Angela Merkel, the Chancellor of Germany, is supposed to be on holiday. Two separate attacks have put an end to that. The first, a mass shooting in Munich, was at first widely believed to be a terrorist attack, but later turned out to be the actions of a loner obsessed with US high school shootings. The second, where a man blew himself up in the town of Ansbach, caused less physical damage - three were seriously injured, but none killed. Nevertheless, this event may prove to affect even more people's lives. Because that man had come to Germany claiming to be a Syrian refugee. 

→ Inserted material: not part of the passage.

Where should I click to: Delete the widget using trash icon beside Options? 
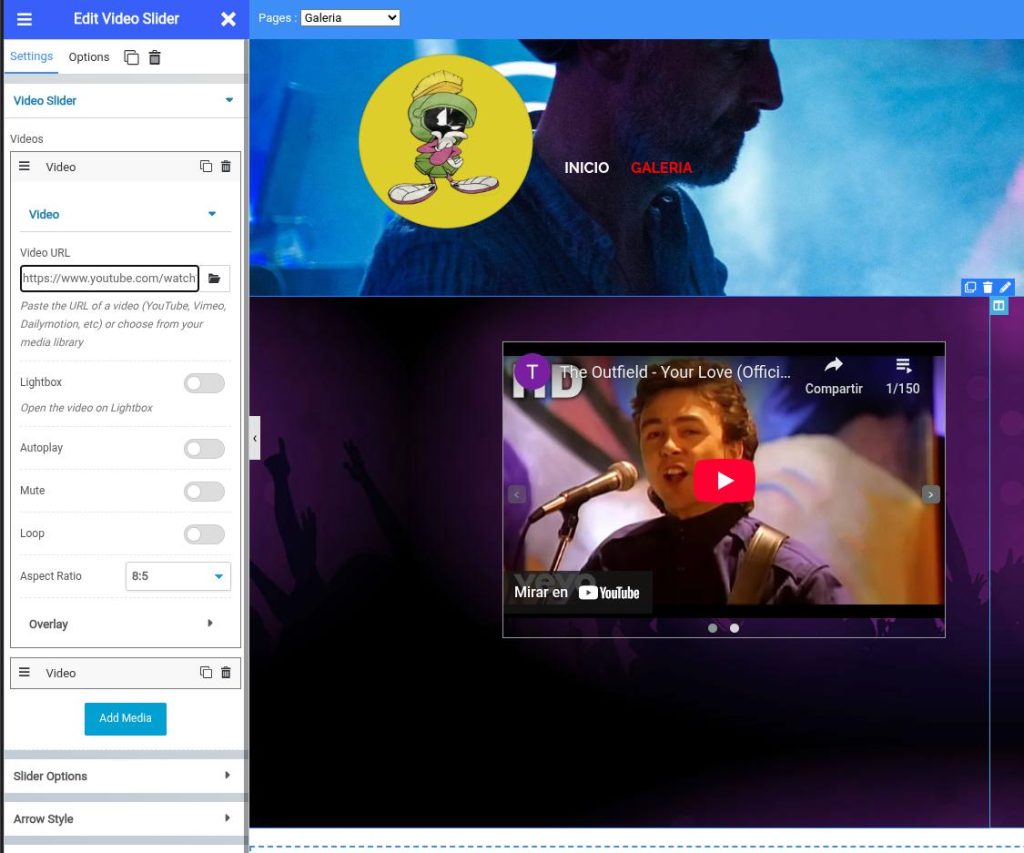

The attack came hours after a Syrian refugee murdered a pregnant Polish woman, a co-woker in a snack bar, in Reutlingen. All eyes will now be on Merkel who, more than any other European politician, is held responsible for Syrian refugees in Europe.

In 2015, when other European states were erecting barriers to keep out the million migrants and refugees marching north, Merkel kept Germany's borders open. The country has resettled 41,899 Syrians since 2013, according to the UNHCR, of which 20,067 came on humanitarian grounds and 21,832 through private sponsorship. That is twice as much as the UK has pledged to resettle by 2020. The actual number of Syrians in Germany is far higher - 90 per cent of the 102,400 Syrians applying for EU asylum in the first quarter of 2016 were registered there. 

Merkel is the bravest of Europe's politicians. Contrary to some assertions on the right, she did not invent the refugee crisis. Five years of brutal war in Syria did that. Merkel was simply the first of the continent's most prominent leaders to stop ignoring it. If Germany had not absorbed so many refugees, they would still be in central Europe and the Balkans, and we would be seeing even more pictures of starved children in informal camps than we do today. 

Equally, the problems facing Merkel now are not hers alone. These are the problems facing all of Europe's major states, whether or not they recognise them. 

Take the failed Syrian asylum seeker of Ansbach (his application was rejected but he could not be deported back to a warzone). In Germany, his application could at least be considered, and rejected. Europe as a whole has not invested in the processing centres required to determine who is a Syrian civilian, who might be a Syrian combatant and who is simply taking advantage of the black market in Syrian passports to masquerade as a refugee. 

Secondly, there is the subject of trauma. The Munich shooter appears to have had no links to Islamic State or Syria, but his act underlines the fact you do not need a grand political narrative to inflict hurt on others. Syrians who have experienced unspeakable violence either in their homeland or en route to Europe are left psychologically damaged. That is not to suggest they will turn to violence. But it is still safer to offer such people therapy than leave them to drift around Europe, unmonitored and unsupported, as other countries seem willing to do. 

Third, there is the question of lawlessness. Syrians have been blamed for everything from the Cologne attacks in January to creeping Islamist radicalisation. But apart from the fact that these reports can turn out to be overblown (two of the 58 men arrested over Cologne were Syrians), it is unclear what the alternative would be. Policies that force Syrians underground have already greatly empowered Europe's network of human traffickers and thugs.

So far, Merkel seems to be standing her ground. Her home affairs spokesman, Stephan Mayer, told the BBC that Germany had room to improve on its asylum policy, but stressed each attack was different. 

He said: "Horrible things take place in Syria. And it is the biggest humanitarian catastrophe, so it is completely wrong to blame Angela Merkel, or her refugee policies, for these incidents." Many will do, all the same.